## START Available records

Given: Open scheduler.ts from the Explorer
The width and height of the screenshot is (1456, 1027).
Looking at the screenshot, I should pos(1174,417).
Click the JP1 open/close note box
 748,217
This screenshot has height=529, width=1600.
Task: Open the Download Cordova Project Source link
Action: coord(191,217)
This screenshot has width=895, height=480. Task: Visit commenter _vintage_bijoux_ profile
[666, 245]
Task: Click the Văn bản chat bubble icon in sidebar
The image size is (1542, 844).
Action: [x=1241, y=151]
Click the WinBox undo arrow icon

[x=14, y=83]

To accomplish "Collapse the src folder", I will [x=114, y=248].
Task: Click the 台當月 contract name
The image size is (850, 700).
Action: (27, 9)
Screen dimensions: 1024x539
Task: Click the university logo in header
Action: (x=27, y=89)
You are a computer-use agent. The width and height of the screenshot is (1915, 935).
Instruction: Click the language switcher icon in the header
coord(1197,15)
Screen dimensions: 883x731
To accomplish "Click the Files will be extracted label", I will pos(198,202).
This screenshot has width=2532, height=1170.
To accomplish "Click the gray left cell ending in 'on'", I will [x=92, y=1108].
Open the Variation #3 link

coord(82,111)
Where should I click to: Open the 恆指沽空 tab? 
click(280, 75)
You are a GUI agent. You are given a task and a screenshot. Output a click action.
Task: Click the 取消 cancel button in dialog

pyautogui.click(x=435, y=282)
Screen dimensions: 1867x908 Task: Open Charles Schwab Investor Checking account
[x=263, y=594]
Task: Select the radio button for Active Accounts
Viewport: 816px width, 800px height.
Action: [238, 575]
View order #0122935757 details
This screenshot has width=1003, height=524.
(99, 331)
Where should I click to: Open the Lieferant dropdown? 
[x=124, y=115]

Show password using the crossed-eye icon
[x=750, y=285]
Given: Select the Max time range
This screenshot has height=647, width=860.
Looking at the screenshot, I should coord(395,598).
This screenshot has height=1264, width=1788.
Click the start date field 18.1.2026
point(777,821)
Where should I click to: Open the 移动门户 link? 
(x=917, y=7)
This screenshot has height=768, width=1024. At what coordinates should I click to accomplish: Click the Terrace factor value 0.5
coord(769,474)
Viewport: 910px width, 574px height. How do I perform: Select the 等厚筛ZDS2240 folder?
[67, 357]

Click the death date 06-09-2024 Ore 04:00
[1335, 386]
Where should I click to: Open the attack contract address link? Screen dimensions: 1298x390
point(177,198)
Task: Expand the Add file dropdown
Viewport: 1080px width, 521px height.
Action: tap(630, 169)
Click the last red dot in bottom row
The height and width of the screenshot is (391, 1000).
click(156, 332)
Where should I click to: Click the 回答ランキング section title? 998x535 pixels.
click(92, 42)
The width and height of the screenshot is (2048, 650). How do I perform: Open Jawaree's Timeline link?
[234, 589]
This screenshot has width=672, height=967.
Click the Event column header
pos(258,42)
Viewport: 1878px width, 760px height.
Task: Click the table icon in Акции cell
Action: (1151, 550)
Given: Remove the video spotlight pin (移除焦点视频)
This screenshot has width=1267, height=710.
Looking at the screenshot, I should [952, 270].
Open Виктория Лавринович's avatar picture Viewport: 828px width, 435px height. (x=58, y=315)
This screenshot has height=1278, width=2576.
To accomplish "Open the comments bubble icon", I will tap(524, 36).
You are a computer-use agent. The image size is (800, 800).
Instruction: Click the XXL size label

## END Available records

- **What you have to do**:
Collect every line in the items above that contains the word "cell".

- **Response for this exercise**:
To accomplish "Click the gray left cell ending in 'on'", I will [x=92, y=1108].
Task: Click the table icon in Акции cell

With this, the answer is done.